- Born: 29 September 1974 (age 51) Eastbourne, England
- Origin: Portstewart, Northern Ireland
- Genres: Worship music, contemporary Christian
- Occupation(s): Singer, songwriter, worship leader
- Years active: 1998–present
- Labels: Vertical; Vineyard Music; Integrity; Watershed Music Group;
- Website: kathrynscott.org

= Kathryn Scott (singer) =

Kathryn Sarah Scott (born 29 September 1974) is a contemporary worship music songwriter and worship leader from Northern Ireland.

Along with her husband, Alan Scott, Kathryn was a founding member of the Causeway Coast Vineyard Church.

Kathryn has written songs such as "Hungry", "At the Foot of the Cross", and "Search Me" for the worshipping church. She released her first album, Satisfy, in 2004, and followed it up with I Belong in 2007 and We Still Believe in 2010. She returned in 2020 with Speak to Me, released in partnership with Watershed Music Group. The worship experience was recorded live at Causeway Coast Vineyard in Northern Ireland, which was produced by Martin Smith (Integrity Music) and features, both, Martin and his daughter Elle Limebear (Provident Label Group).

Scott was born in Eastbourne, England and was brought up in Northern Ireland in a Christian environment. After getting married in 1996, Scott met and began to be mentored by Brian Doerksen, then a mentor of worship leaders from Vineyard Churches UK and Ireland, and as a result, Scott's songs feature on many of the Vineyard Records UK albums, including Hungry, Surrender and Come, Now is the Time.

Scott was one of the leading contributors to Hungry, one of the most influential albums in international contemporary worship music. Released in 1999 by Vineyard Records UK, it contains two of her self-penned songs (including the title track) and another with her writing credits. Scott, one of five worship leaders on the album, sings on seven of the songs, two alongside another of the worship leaders on the album.

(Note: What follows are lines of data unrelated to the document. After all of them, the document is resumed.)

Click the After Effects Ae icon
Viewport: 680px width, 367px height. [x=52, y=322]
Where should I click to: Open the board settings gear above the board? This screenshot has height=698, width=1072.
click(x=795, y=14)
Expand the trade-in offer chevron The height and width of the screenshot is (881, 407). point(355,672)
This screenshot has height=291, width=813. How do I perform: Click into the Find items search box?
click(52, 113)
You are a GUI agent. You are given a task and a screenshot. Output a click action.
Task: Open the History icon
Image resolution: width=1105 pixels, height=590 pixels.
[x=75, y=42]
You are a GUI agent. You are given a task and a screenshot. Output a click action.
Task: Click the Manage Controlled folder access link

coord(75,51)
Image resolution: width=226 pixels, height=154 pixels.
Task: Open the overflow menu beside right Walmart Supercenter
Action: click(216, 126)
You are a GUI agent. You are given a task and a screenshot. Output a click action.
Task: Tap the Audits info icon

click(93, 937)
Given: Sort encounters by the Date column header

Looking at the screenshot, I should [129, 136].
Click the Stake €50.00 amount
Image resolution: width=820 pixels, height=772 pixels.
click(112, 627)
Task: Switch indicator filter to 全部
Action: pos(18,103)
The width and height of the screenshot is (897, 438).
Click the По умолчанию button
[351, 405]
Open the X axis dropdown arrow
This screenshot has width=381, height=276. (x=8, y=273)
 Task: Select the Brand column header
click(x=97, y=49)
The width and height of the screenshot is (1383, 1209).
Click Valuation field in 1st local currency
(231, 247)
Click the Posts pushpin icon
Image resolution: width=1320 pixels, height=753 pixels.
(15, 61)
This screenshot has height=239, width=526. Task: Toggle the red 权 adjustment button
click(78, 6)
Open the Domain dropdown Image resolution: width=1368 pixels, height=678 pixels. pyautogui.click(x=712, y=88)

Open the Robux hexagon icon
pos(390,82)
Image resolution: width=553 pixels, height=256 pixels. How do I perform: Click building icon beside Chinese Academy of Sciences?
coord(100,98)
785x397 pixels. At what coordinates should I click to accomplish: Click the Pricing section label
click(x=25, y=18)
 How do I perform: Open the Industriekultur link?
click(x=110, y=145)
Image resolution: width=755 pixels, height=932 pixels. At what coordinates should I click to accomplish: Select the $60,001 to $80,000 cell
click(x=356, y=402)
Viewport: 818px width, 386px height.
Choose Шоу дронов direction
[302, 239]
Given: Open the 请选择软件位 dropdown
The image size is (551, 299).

Her first solo album Satisfy, contains a dozen songs; seven of which Scott penned. It was recorded in 2003 and released on 21 May 2004 by Vertical Records.

She and her husband, Alan, serve as pastors of Dwelling Place Anaheim, a church in California.

==Discography==

===Vineyard Records UK collaborative albums===
- Come Now Is the Time (1998)
- Hungry (1999)
- Surrender (2000)
- I Love Your Presence (2001)
- You and You Alone (2002)
- Lord Reign In Me (2003)

===Solo===
- Satisfy (2004)
- I Belong (2007)
- Live Worship at FocusFest (2008)
- We Still Believe (2010)
- Sing on the Battlefield (EP) (2014)
- Speak to Me (live) (2020)

===Singles===
- "At the Foot of the Cross"/"Old Rugged Cross" (2012)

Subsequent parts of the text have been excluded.